Blumberg built her choreographies for this event around two works by Toronto composer Domenic Jarlkaganova and another work by the Polish-Canadian composer, Norbert Palej. Palej’s work – a cantilena subtitled Veni Creator Spiritus – was originally a piece of chamber music for viola and piano. “I composed this piece years ago – I believe in 2008 or so,” Palej said. “Angela recently found the recording on my website, liked it, and decided to choreograph it.”

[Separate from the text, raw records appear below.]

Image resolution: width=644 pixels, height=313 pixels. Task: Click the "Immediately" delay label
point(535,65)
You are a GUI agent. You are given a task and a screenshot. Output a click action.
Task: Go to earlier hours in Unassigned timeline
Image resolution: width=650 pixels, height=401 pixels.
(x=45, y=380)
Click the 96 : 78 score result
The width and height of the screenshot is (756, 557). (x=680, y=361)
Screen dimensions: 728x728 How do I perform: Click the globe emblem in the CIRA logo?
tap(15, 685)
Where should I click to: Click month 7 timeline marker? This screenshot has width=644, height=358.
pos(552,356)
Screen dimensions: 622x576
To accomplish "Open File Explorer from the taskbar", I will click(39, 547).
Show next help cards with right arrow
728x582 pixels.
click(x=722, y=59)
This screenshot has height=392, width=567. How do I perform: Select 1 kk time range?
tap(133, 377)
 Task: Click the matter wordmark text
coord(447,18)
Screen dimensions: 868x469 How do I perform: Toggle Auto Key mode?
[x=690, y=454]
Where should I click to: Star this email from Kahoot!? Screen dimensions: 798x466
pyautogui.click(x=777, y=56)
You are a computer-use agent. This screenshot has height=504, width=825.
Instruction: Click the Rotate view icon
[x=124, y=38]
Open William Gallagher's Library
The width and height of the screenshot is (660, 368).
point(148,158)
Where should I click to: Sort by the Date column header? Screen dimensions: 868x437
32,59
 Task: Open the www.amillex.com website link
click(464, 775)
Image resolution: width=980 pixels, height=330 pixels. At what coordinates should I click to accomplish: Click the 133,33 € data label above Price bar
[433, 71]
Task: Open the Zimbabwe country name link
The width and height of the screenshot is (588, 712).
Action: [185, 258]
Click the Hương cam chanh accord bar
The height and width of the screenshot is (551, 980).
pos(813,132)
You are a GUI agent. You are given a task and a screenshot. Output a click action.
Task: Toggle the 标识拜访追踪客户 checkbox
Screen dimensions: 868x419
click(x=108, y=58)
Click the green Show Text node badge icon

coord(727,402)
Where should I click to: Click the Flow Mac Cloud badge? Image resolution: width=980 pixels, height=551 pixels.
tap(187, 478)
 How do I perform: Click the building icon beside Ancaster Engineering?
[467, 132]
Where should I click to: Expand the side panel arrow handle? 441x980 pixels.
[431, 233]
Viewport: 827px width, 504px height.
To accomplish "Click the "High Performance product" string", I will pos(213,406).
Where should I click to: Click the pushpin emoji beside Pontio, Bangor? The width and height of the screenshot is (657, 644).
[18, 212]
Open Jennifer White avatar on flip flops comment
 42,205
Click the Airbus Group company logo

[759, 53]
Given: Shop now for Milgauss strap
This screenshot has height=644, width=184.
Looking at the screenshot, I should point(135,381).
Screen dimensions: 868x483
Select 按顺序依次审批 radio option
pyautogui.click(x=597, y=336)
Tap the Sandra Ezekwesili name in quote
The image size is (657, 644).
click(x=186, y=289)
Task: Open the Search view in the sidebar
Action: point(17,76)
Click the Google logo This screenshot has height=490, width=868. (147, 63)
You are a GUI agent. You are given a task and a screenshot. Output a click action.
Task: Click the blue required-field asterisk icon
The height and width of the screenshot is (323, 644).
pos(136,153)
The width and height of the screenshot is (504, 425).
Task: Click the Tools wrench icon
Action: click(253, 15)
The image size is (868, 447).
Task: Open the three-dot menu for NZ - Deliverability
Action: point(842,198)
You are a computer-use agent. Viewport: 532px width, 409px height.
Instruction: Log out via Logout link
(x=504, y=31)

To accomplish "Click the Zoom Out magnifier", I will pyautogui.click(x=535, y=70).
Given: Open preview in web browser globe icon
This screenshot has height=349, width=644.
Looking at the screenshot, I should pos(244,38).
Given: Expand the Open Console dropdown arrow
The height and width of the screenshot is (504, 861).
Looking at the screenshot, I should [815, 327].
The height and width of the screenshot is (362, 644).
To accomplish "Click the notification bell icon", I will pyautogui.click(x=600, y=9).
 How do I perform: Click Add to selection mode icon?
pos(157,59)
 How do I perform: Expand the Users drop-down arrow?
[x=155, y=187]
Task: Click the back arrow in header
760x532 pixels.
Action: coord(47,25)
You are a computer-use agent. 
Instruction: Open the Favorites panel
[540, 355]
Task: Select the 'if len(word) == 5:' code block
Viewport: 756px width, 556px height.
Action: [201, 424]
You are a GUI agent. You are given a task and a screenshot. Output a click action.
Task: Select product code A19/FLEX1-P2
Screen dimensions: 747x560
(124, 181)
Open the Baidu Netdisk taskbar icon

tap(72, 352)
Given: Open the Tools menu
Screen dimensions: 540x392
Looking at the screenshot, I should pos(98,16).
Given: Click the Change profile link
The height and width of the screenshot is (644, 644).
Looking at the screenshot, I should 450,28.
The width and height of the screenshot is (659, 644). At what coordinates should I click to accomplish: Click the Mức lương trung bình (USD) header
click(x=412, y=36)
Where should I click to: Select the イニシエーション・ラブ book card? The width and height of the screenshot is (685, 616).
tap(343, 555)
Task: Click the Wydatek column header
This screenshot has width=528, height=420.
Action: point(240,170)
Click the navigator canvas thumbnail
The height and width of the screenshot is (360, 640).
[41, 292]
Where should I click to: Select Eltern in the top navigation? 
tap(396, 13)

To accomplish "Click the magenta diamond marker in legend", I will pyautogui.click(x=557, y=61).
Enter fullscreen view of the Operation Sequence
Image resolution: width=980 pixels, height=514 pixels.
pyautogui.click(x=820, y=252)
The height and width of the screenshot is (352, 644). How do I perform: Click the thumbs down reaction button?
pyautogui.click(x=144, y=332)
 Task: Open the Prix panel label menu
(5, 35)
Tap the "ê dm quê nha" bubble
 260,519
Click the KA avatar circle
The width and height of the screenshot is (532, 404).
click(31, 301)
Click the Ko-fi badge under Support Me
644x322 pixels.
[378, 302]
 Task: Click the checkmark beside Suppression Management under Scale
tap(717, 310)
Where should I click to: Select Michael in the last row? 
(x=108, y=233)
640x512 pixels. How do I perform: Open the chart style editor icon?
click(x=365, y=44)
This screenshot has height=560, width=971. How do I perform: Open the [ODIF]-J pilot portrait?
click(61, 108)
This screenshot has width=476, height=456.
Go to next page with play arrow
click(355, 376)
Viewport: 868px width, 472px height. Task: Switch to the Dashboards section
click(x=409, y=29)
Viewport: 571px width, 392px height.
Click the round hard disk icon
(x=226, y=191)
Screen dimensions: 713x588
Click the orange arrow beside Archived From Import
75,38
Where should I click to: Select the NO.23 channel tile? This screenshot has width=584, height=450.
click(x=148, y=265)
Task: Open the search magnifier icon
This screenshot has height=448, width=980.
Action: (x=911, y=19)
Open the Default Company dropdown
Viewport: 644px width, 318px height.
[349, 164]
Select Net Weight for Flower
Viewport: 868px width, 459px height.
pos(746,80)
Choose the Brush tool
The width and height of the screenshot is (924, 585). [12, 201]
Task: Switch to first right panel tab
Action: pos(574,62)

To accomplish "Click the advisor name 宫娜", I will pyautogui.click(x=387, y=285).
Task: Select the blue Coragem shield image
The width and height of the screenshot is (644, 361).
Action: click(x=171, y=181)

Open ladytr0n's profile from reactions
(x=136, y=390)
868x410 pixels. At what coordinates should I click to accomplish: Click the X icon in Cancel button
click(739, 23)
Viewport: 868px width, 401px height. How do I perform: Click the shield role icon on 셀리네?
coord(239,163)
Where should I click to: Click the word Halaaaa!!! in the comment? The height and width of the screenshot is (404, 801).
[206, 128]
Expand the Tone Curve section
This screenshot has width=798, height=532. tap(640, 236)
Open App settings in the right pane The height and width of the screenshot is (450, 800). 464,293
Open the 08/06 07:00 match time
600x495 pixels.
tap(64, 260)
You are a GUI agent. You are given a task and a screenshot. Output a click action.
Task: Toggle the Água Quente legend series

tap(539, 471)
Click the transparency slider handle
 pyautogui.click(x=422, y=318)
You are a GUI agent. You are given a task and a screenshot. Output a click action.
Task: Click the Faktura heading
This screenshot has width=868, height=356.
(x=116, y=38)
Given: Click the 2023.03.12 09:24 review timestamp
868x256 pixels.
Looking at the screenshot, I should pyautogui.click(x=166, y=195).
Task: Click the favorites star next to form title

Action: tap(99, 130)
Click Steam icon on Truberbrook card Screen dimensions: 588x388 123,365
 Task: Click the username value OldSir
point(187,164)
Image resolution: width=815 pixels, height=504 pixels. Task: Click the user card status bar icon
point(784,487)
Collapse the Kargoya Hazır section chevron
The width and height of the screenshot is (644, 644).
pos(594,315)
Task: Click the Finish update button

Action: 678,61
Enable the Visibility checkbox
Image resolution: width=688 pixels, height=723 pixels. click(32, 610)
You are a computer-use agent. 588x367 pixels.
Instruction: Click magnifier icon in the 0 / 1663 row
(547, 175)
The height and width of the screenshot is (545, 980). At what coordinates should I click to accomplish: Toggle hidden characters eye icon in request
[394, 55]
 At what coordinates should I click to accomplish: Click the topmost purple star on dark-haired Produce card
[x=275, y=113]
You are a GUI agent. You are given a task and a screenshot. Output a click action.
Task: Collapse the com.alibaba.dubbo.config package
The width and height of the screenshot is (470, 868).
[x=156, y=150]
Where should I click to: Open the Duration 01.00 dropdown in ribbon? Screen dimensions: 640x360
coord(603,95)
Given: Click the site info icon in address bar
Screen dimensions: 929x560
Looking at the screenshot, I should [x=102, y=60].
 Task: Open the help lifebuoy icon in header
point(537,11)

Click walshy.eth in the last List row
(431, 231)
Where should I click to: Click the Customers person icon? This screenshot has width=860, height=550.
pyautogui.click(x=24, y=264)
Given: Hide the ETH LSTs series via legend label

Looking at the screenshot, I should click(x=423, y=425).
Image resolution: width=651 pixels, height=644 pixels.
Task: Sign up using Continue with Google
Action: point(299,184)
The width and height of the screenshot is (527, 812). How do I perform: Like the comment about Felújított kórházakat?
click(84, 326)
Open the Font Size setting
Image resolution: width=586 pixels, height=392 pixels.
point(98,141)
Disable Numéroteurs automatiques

Palej was inspired to write the work after reading Pope John Paul II’s work, Letter to the Artists, which is a passionate text encouraging artists to share their gifts with the world. “The subtitle – Veni Creator Spiritus – refers to the mystical concept of creativity revealed in the letter, and captured metaphorically in this piece. It is probably the most bright, harmonious and life-affirming piece I have ever written.”

How Blumberg chooses to filter this message through choreography will be demonstrated at the event, though Palej is happy with the results. “I thought her work was wonderful all along so my input [on the choreography] was minimal.”

“The Cantilena was not designed to be a dance piece, but I don’t think any music resists dance and all can be choreographed in one way or another,” Palej said.

Domenic Jarlkaganova, on the other hand, worked on a new piece with Blumberg. The creative collaboration was natural for Jarlkaganova, who has been dancing most of her life.

“I’ve participated in dance from a very young age, first ballet and gymnastics, then to mixtures of contemporary and hip hop,” Jarlkaganova says, “Movement was my first musical experience, and no doubt will continue to influence the way I both experience and create music. I’ve participated in setting music to dance, choreographing to pre-composed material, and setting my own choreography to music, all in recent years.”

Jarlkaganova’s work, which is different from Palej’s, attempts to grasp at more primordial concepts, at the forces that change and move the universe. “These pieces often reflect simple yearnings we have as human beings, to be loved, to feel like we belong, need for freedom, curiosity, etcetera,” says Jarlkaganova.

“The first piece Creation, originally written for the 2016 New Music Festival [at the University of Toronto], is a study in power dynamics between two very different beings. The creation lies in both the growth of the first creature as it interacts with its environment and the incremental increase of tension added into their dynamic up until its inevitable collapse.”

Jarlkaganova’s brand new second work, Evolution, moves through several parts that highlight the motive of transformation. This tension in the process of change is what unites the work together.

“Angela was interested in the idea of ‘change’: the infinite events that lead to change and the moment when change has been completed when something has transformed into something else. The theme of evolution provided a platform for her to explore this idea.”

Palej’s message of openness to share creativity, combined with the visual, exhibitory nature of dance opens a broader question in my mind about the nature of art, and about sharing and communication. Is art ultimately created to reach out to others? Or is its purpose more personal and therapeutic?

“The music communicates my experience at the time, formalized and filtered of course, and hopes to provide a spiritual experience for others,” Palej says. “Does it reach out? Yes, because all art reaches out. But its purpose is to simply be and wait.”

Angela Blumberg’s three new choreographies to music by composers Norbert Palej and Domenic Jarlkaganova will play on March 18th, 8 p.m. and March 20th, 3 p.m., at Trinity St. Paul’s Centre.